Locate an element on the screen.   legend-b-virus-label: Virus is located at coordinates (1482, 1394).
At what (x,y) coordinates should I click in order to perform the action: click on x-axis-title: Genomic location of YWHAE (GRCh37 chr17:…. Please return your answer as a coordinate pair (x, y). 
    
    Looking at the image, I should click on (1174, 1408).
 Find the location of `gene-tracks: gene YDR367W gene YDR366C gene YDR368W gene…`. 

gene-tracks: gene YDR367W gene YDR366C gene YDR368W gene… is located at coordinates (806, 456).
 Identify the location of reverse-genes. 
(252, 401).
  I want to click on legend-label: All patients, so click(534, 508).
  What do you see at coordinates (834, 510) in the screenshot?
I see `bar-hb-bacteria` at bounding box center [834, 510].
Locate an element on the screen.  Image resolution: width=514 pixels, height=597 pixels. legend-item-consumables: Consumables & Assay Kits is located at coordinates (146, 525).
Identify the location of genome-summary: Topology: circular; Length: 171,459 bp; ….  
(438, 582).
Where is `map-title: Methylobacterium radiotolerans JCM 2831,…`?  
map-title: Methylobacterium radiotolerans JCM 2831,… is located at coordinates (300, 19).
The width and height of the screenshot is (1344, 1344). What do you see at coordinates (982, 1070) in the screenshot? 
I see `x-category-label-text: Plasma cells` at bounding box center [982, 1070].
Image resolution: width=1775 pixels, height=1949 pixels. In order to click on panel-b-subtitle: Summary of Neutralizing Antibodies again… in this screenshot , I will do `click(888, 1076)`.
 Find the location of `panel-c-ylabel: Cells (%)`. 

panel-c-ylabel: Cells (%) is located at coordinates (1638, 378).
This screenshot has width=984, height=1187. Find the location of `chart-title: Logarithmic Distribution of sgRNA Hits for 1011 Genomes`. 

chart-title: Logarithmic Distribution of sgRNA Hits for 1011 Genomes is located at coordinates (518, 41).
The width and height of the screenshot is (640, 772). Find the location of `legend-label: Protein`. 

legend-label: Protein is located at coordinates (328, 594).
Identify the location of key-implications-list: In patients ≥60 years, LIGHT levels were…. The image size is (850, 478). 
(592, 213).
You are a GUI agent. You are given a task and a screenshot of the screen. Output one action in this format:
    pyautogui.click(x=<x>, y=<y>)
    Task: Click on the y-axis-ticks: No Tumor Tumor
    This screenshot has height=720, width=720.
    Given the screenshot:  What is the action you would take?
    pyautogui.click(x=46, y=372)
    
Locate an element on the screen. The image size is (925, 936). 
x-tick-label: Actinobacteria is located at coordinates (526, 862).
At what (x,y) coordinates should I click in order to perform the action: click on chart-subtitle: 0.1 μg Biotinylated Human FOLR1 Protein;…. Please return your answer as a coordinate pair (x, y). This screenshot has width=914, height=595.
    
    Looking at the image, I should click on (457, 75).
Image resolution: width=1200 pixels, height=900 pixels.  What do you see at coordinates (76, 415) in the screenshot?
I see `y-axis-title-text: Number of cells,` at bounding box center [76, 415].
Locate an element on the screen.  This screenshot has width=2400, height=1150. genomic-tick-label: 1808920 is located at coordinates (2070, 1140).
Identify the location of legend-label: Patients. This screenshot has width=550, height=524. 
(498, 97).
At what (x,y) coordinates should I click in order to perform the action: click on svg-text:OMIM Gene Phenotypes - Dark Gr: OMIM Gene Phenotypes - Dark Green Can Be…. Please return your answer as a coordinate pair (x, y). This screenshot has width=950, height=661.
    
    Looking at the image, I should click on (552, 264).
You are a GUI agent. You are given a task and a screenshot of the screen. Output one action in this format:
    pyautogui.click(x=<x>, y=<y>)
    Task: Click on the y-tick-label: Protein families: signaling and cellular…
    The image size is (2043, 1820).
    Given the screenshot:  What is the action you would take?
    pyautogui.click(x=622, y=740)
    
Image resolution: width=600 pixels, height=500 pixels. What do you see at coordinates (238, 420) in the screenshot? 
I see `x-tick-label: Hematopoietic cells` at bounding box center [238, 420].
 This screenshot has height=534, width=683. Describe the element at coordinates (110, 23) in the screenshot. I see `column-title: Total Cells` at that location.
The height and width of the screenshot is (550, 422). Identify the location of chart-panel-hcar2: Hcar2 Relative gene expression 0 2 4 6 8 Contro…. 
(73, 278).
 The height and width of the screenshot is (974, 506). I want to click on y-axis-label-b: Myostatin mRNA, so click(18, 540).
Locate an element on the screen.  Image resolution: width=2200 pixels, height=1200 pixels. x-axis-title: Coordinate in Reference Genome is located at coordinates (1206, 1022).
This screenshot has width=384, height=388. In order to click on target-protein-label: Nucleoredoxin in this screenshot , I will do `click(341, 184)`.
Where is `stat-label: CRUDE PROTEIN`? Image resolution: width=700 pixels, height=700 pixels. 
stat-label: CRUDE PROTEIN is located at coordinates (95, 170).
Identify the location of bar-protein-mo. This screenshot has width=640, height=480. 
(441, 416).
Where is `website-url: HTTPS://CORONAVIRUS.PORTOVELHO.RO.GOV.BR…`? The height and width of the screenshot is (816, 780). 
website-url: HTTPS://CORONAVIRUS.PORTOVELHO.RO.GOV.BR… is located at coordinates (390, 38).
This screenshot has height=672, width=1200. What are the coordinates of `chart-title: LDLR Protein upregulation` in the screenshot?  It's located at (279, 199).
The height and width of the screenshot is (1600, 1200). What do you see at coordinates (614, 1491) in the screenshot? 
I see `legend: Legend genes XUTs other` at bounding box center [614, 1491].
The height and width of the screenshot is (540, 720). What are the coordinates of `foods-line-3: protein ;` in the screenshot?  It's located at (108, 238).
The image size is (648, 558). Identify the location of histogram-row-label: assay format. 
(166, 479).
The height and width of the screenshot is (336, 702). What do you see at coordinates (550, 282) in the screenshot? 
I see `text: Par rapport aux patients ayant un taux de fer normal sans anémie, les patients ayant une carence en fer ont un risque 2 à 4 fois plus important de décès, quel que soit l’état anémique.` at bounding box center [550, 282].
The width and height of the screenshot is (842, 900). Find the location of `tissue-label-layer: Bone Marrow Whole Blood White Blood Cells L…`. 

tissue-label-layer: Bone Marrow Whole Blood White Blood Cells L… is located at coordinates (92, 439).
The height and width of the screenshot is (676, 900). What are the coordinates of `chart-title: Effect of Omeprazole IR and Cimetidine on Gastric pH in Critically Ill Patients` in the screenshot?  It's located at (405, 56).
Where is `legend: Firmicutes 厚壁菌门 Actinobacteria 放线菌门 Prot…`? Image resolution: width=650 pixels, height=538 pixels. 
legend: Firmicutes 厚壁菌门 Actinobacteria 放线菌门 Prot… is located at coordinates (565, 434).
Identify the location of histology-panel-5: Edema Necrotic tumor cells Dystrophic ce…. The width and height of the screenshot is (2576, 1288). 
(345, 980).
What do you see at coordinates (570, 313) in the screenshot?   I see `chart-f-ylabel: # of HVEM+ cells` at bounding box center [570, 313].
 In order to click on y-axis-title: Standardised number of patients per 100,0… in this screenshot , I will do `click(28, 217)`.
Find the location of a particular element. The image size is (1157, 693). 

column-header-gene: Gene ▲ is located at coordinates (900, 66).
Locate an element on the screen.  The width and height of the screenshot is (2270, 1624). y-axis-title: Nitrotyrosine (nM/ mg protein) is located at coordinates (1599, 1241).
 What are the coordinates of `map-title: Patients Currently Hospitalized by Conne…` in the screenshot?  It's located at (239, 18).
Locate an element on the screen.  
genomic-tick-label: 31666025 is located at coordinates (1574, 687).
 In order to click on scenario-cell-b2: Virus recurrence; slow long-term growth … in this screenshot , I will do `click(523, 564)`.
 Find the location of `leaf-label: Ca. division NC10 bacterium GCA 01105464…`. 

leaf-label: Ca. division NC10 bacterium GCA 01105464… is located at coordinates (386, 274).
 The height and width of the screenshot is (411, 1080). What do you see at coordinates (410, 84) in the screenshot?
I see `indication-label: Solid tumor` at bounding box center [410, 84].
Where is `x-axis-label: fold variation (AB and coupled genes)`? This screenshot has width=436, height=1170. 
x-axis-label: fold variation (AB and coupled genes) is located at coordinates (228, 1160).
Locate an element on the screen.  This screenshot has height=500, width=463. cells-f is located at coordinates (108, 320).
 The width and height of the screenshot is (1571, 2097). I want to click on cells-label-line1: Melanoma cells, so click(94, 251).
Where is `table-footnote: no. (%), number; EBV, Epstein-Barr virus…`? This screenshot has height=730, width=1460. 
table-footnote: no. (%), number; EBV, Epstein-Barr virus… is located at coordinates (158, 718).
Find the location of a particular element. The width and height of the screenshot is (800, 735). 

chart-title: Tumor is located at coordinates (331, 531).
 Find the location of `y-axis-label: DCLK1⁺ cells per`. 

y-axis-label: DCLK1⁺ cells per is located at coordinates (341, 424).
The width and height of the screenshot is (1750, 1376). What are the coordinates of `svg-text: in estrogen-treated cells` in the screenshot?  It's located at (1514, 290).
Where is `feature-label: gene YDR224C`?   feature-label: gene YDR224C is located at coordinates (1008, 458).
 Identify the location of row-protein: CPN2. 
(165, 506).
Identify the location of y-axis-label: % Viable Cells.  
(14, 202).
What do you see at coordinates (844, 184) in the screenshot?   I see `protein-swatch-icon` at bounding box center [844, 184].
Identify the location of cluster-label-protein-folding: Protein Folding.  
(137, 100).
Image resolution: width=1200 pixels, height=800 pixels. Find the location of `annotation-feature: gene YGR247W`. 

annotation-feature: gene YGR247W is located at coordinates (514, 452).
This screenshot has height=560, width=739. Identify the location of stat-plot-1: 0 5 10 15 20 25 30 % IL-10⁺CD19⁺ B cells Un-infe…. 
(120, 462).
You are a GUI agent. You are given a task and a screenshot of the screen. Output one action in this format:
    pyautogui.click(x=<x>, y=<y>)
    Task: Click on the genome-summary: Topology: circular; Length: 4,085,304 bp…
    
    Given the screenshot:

* _The problem_
Word for word, return the lines from the one holding "Image resolution: width=1200 pixels, height=800" through the end of the entries above.

* _Solution for this exercise_
Image resolution: width=1200 pixels, height=800 pixels. Find the location of `annotation-feature: gene YGR247W`. 

annotation-feature: gene YGR247W is located at coordinates (514, 452).
This screenshot has height=560, width=739. Identify the location of stat-plot-1: 0 5 10 15 20 25 30 % IL-10⁺CD19⁺ B cells Un-infe…. 
(120, 462).
You are a GUI agent. You are given a task and a screenshot of the screen. Output one action in this format:
    pyautogui.click(x=<x>, y=<y>)
    Task: Click on the genome-summary: Topology: circular; Length: 4,085,304 bp…
    
    Given the screenshot:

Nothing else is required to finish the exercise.